In the fund supplement below, which funds may keep foreign currencies or multinational currency units as temporary cash? List them all.

§ **SOURCE PASSAGE**:
============================================================

This supplement supercedes and replaces in its entirety the supplement dated
October 1, 1999.

           The following paragraph replaces in its entirety the paragraph
appearing under the heading "INVESTMENT STRATEGIES AND RISKS--TEMPORARY
DEFENSIVE STRATEGIES" on page 14 of the Statement of Additional Information.

           "In anticipation of or in response to adverse market conditions, for
     cash management purposes, or for defensive purposes, each of the Funds and
     the Portfolio may temporarily hold all or a portion of its assets in cash
     (U.S. dollars, and for the Growth & Income Fund, the Strategic Income Fund
     and Government Income Fund foreign currencies or multinational currency
     units), money market instruments, or high-quality debt securities. Each of
     the Funds and the Portfolio may also invest up to 25% of its total assets
     in money market investment companies advised by AIM or its affiliates
     ("Affiliated Money Market Funds") for these purposes. In addition, for
     temporary defensive purposes, most or all of each Fund's and the
     Portfolio's investments may be made in the United States and denominated
     in U.S. dollars. To the extent a Fund or the Portfolio employs a temporary
     defensive strategy, it will not be invested so as to achieve directly its
     investment objectives."

============================================================

§ **SOURCE DATA**:
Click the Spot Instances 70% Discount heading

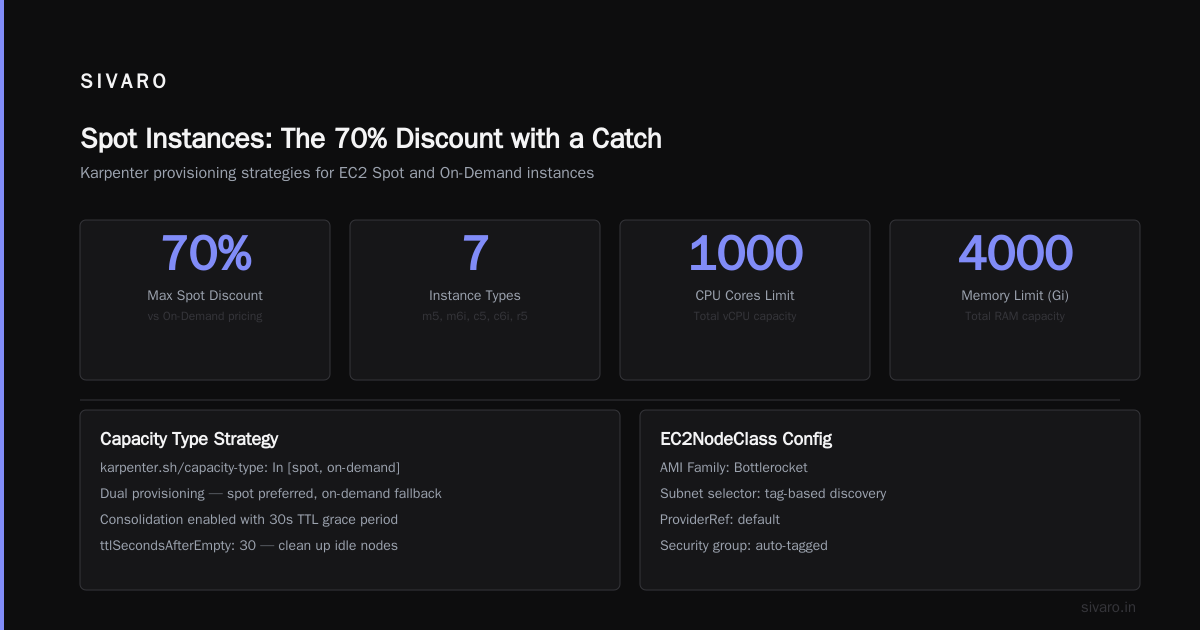tap(371, 138)

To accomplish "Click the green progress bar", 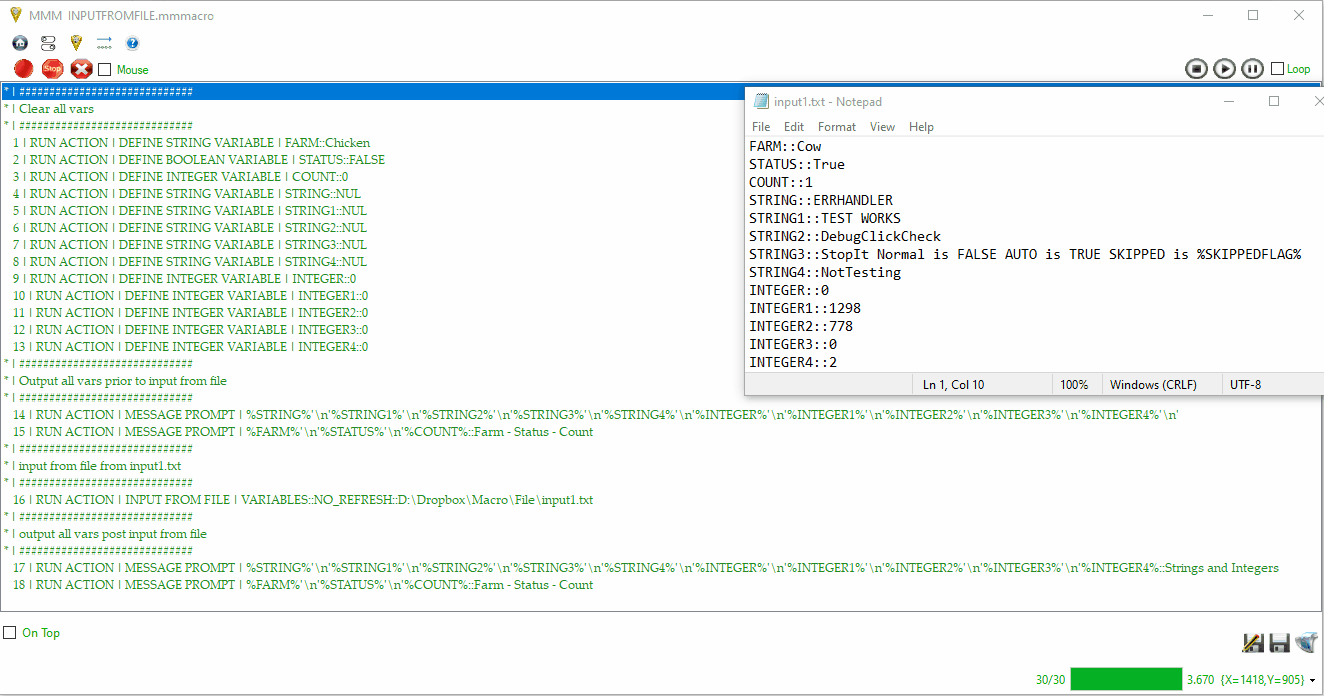I will 1126,679.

============================================================

§ **EXERCISE OUTPUT**: Growth & Income Fund, Strategic Income Fund, Government Income Fund